In Greensboro, North Carolina, where the authors of this article live, local political blogging is approaching some sort of critical mass. The daily newspaper, the News & Record, has launched several staff blogs, including ones by the editor in chief, the political reporting team, and the editorial page editor; the paper is also soliciting community input on making its website into a "public square." And several office holders and political candidates, including Thigpen and Greensboro City Council member Tom Phillips, have blogs of their own.
But the real digging into local issues may happen on independent blogs, which are also making themselves heard on the web. A local blog aggregator and online hub, Greensboro101.com, is growing into a new sort of online alternative publication. David Hoggard, a former candidate for Greensboro City Council, has proposed a method of reporting he calls "blog swarming," in which several bloggers focus on a single issue over a period of time to bring home a widely-sourced, detailed report. His first suggested topic: violence in public schools. Blogger David Wharton, a professor at UNC-Greensboro who is active in urban development issues, has announced that he will be following the local developers group as it attempts to craft regulations governing its own members.
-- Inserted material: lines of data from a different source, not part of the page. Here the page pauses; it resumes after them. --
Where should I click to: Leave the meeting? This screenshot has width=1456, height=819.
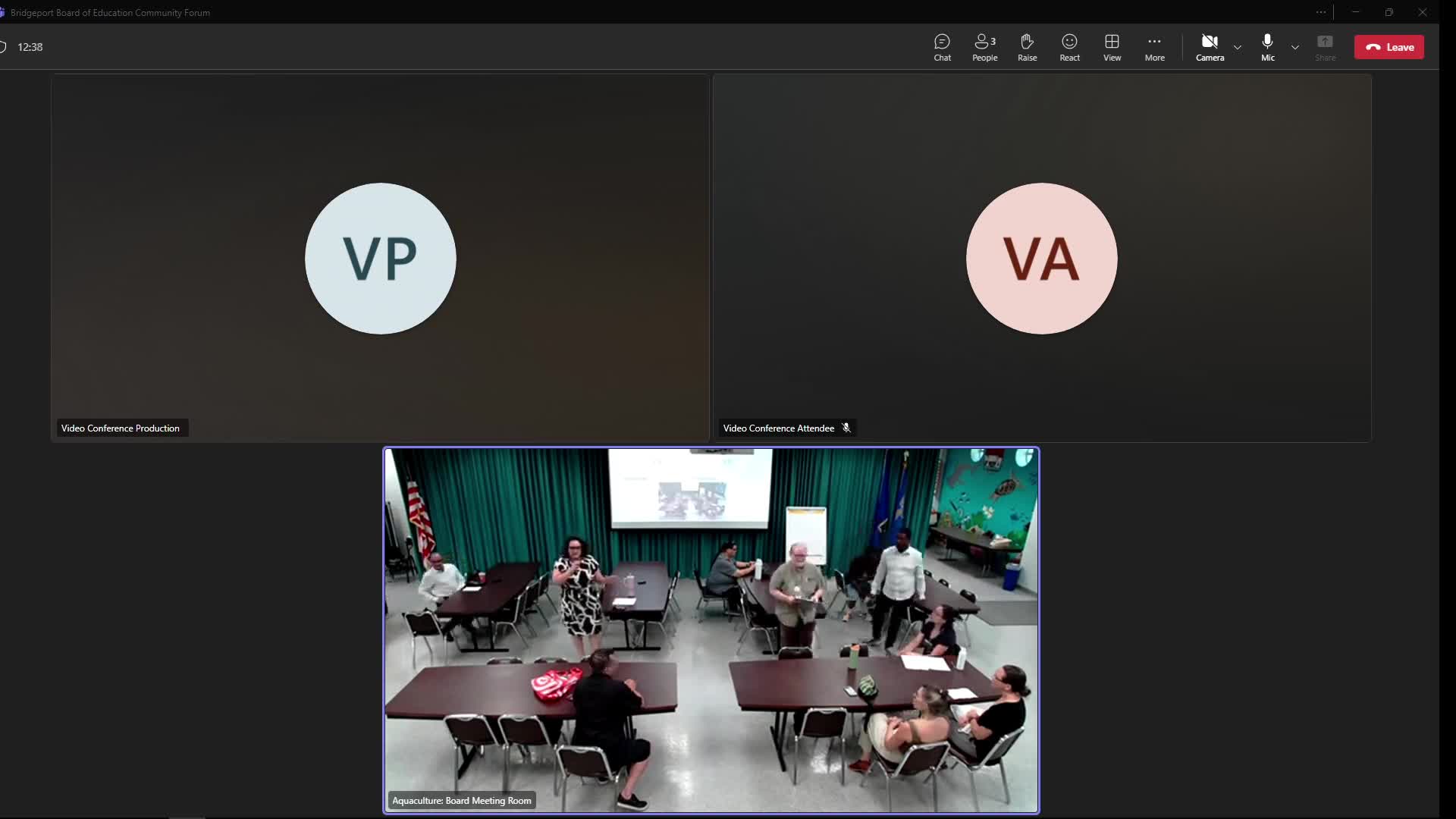(x=1389, y=47)
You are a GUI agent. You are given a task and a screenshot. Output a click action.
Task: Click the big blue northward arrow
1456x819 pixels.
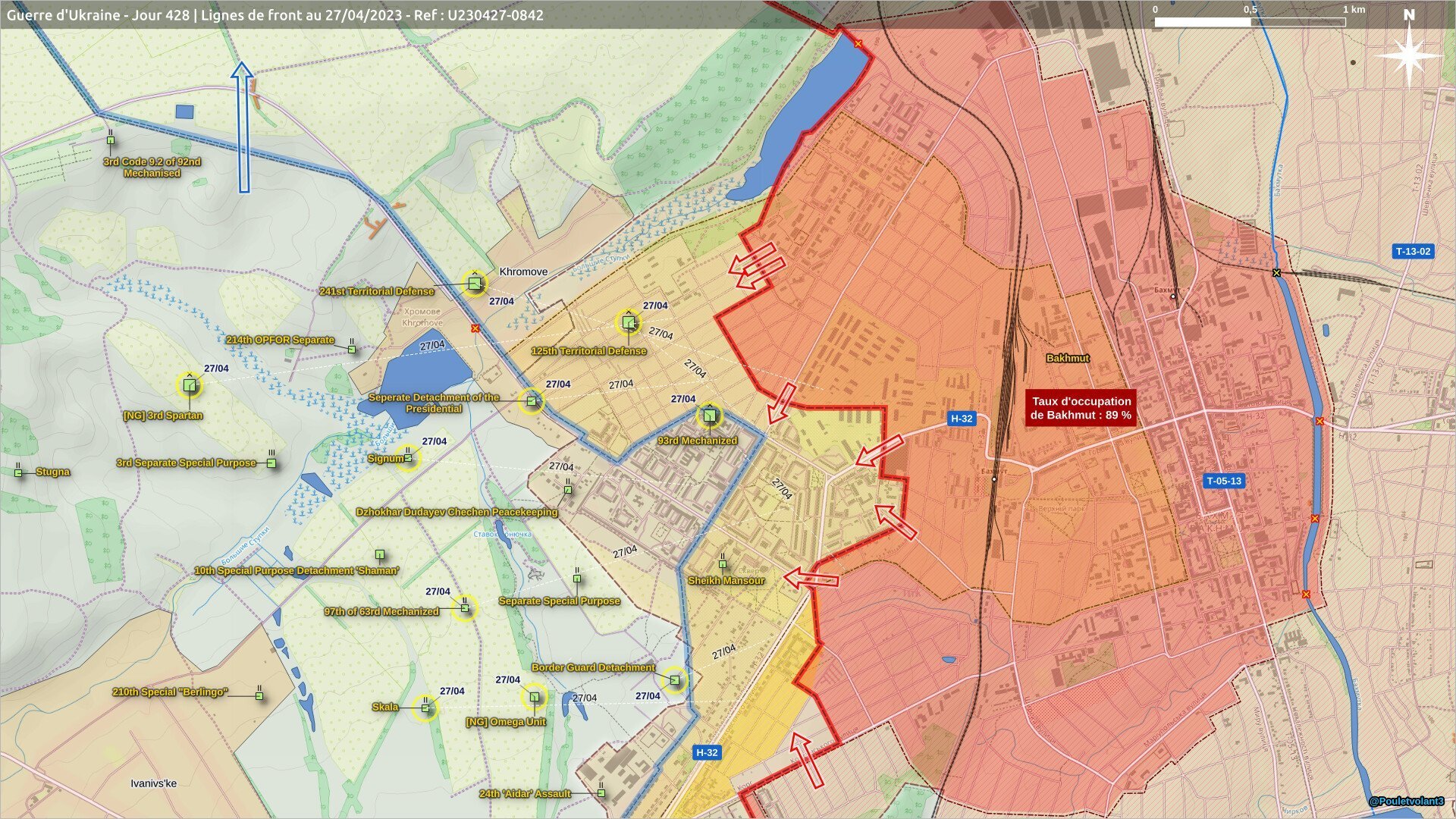pos(243,127)
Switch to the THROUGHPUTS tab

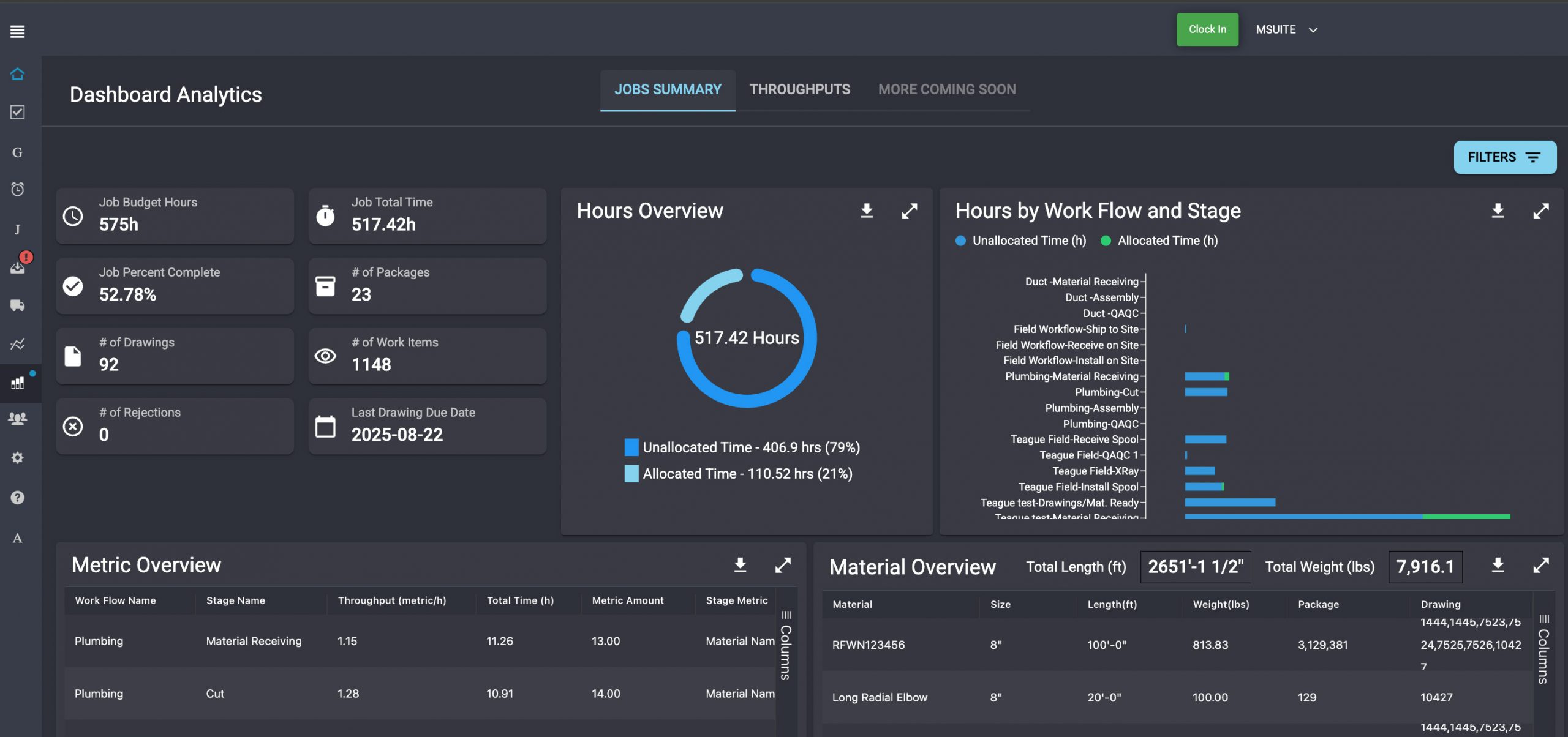799,89
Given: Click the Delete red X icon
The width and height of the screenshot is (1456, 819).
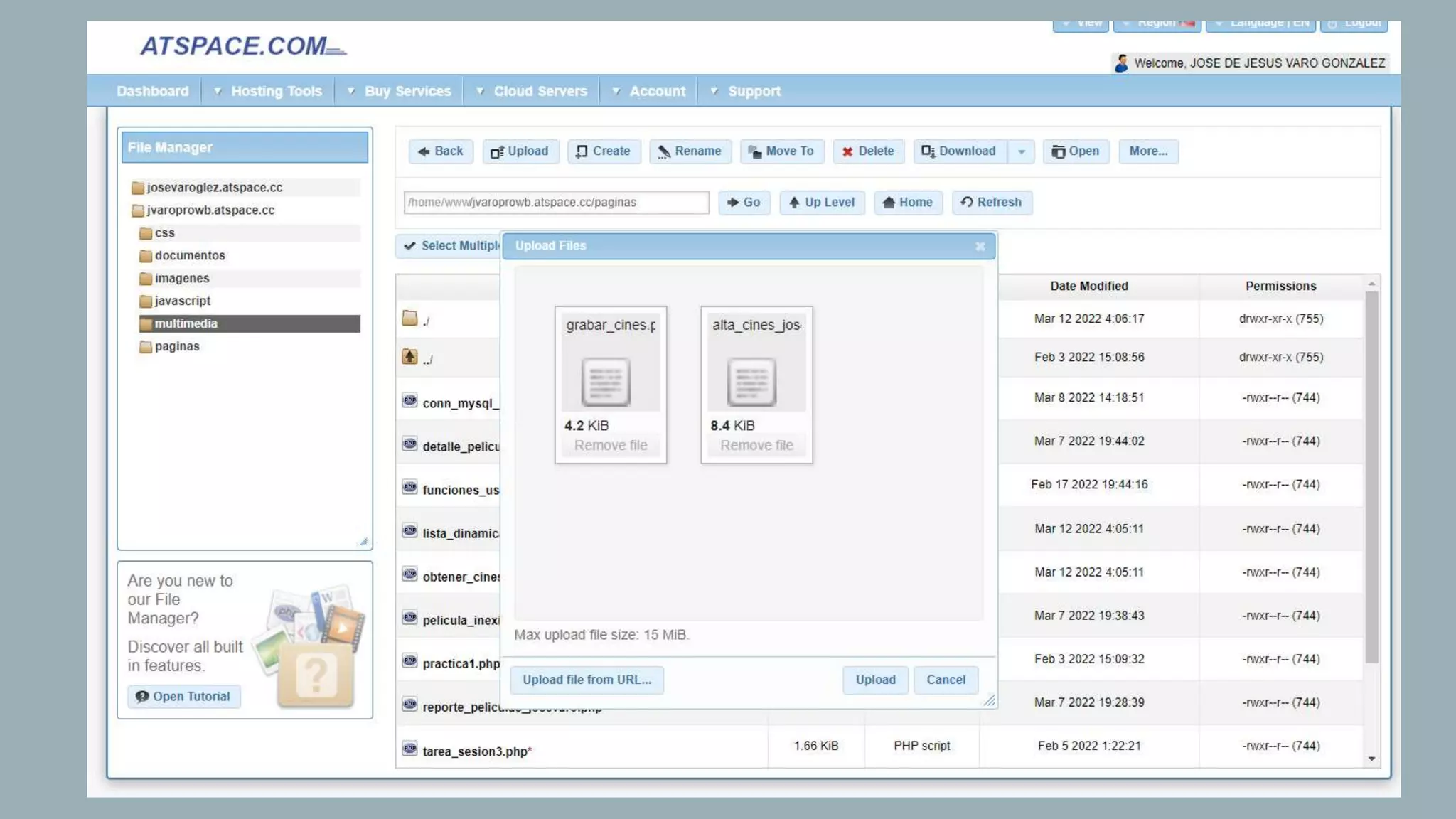Looking at the screenshot, I should (x=847, y=151).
Another approach to local political blogging has emerged down the road in Chapel Hill, where Ruby Sinreich organized a community blog form called Orange Politics (Chapel Hill is in Orange County). The site is run by progressives, but open to commenters of all stripes. "We will sometimes be overwhelmed by comments of one particular opinion or another," says Sinreich, who works as technology field manager in the public policy division of Planned Parenthood Federation of America, pointing to a "deluge" of comments opposing growth and education issues in the area. "We still provide an open forum for anyone who doesn't express hateful or hurtful ideas, but we also offer the influence of an editor to keep things from devolving into total chaos."
One local issue where Orange Politics made a difference was in publicizing a decision by the local public radio station, WUNC, to refuse an underwriter ad that referred to "reproductive rights." WUNC is a powerhouse, covering much of the state, and it's decision on acceptable speech was seen as a marker in the culture wars. But big media ignored it. "This was essentially deemed a non-story until we bitched about it for several days," says Sinreich. "Then Salon.com blogged about it, then it was in the News & Observer, then it was all over the papers. This led to a letter writing campaign at Ipas (the non-profit sponsoring the underwriting spots at the station) and the ultimate withdrawal of their funding for WUNC. I don't think any of that would have happened if we hadn't blogged about it, and continued to discuss it fervently."
Sinreich says the community blog also "turns out to be a useful place for public officials to test out ideas and see how they float, and for journalists to get the pulse of at least some segment of the community." For all that, though, she hopes the larger impact of Orange Politics will go beyond politicians and the press. "I would like to have more of an impact on my neighbors by getting them more engaged in local issues."
Across the country, blog by blog and town by town, that same strategy is starting to come into focus.